Paul Dudley

No. 23, 28, 25, 14
- Position: Halfback

Personal information
- Born: January 16, 1939 Fort Smith, Arkansas, U.S.
- Died: April 19, 1987 (aged 48) Las Vegas, Nevada, U.S.
- Listed height: 6 ft 0 in (1.83 m)
- Listed weight: 185 lb (84 kg)

Career information
- High school: Sallisaw (Sallisaw, Oklahoma)
- College: Arkansas
- NFL draft: 1961 (4th round, 54th overall pick)
- AFL draft: 1962 (29th round, 232nd overall pick)

Career history
- New York Giants (1962); Philadelphia Eagles (1963); Calgary Stampeders (1964–1965); Saskatchewan Roughriders (1966);

Awards and highlights
- Grey Cup champion (1966);

Career NFL statistics
- Rushing yards: 121
- Rushing average: 3.2
- Receptions: 10
- Receiving yards: 120
- Total touchdowns: 1
- Stats at Pro Football Reference

= Paul Dudley (American football) =

American gridiron football player (1939–1987)

Paul Eugene Dudley (January 16, 1939 – March 20, 1987) was an American football defensive back and running back in the National Football League (NFL) for the New York Giants and the Philadelphia Eagles.

Dudley played college football at the University of Arkansas and was drafted in the fourth round of the 1961 NFL draft by the Green Bay Packers. Dudley was also selected in the 29th round of the 1962 AFL draft by the San Diego Chargers.

He never played a regular-season game for either of the teams that drafted him. The Packers released Dudley immediately before the 1962 season, as he failed to displace either of their established backs, Paul Hornung and Jim Taylor. He instead made his NFL debut with the New York Giants, where he played as a running back. After the 1962 season, he was traded to the Philadelphia Eagles but played sparingly in 1963 due to injuries. The Eagles released him at the start of the 1964 season.

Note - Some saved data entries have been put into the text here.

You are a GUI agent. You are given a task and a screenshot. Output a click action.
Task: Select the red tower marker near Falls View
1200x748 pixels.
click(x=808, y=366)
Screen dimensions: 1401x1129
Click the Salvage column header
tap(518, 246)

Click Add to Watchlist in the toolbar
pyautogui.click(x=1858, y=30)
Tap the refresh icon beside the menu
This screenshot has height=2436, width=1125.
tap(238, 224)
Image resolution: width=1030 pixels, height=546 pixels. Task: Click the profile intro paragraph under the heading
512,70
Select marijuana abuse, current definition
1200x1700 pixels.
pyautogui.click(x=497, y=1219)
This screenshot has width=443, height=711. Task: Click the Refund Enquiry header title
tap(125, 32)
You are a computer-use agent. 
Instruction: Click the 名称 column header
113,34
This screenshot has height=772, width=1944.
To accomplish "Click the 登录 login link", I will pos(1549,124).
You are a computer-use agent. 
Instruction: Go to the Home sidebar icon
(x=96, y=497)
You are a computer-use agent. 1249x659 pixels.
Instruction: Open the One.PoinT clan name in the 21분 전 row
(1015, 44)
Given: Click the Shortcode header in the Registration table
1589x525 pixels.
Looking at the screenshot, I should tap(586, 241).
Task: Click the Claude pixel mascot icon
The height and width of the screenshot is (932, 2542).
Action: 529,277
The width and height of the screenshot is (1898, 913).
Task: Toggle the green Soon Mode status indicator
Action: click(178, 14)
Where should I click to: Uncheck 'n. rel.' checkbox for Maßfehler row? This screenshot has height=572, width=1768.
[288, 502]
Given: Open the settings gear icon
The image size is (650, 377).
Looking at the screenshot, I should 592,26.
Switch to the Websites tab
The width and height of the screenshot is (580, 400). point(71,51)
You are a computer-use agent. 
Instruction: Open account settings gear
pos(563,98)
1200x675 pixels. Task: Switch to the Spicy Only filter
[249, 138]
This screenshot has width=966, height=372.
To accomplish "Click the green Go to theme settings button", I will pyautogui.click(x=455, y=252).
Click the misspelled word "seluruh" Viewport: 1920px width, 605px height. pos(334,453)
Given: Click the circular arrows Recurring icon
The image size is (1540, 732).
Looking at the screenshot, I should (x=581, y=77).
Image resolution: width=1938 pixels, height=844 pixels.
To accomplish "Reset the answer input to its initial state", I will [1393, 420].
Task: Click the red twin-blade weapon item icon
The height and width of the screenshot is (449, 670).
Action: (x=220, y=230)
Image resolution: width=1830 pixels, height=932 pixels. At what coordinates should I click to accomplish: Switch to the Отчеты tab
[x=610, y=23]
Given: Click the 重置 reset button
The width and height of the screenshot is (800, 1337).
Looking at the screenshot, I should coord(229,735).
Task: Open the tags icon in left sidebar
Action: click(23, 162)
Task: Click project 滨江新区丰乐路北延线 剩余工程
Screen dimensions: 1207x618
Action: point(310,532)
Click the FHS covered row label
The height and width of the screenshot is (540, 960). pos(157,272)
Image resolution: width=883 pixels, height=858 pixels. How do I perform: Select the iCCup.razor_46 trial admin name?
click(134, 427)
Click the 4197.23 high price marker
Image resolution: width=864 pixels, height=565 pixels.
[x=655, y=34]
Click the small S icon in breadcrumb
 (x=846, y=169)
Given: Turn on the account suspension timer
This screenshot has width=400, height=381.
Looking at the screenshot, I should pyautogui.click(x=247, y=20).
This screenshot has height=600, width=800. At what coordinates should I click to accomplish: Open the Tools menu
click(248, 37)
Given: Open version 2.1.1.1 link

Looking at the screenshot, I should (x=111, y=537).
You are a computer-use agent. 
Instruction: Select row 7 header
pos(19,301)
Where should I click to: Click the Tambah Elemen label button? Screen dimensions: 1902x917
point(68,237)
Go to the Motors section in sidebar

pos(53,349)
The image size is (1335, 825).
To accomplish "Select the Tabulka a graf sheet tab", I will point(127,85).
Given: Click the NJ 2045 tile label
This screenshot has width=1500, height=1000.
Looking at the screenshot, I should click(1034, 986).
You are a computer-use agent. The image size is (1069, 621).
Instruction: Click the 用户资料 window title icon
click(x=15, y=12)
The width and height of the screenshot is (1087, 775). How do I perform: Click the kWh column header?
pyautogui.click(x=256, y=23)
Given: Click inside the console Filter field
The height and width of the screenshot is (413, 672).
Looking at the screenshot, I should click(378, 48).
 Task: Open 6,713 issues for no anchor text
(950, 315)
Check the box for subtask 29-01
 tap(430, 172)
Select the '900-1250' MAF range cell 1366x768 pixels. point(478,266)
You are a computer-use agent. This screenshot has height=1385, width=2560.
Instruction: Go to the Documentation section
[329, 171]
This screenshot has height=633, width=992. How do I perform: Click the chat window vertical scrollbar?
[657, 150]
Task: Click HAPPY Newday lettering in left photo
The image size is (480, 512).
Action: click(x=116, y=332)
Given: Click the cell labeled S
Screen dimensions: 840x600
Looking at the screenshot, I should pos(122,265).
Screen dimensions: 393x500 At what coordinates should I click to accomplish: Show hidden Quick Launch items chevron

He later played in the Canadian Football League (CFL). He spent part of the 1965 season on the roster of the Calgary Stampeders, and then was signed by the Saskatchewan Roughriders for the 1966 season, where he was one of the team's leaders in yards from scrimmage. He re-signed with the Roughriders for 1967 but was placed on injured reserve before the season began.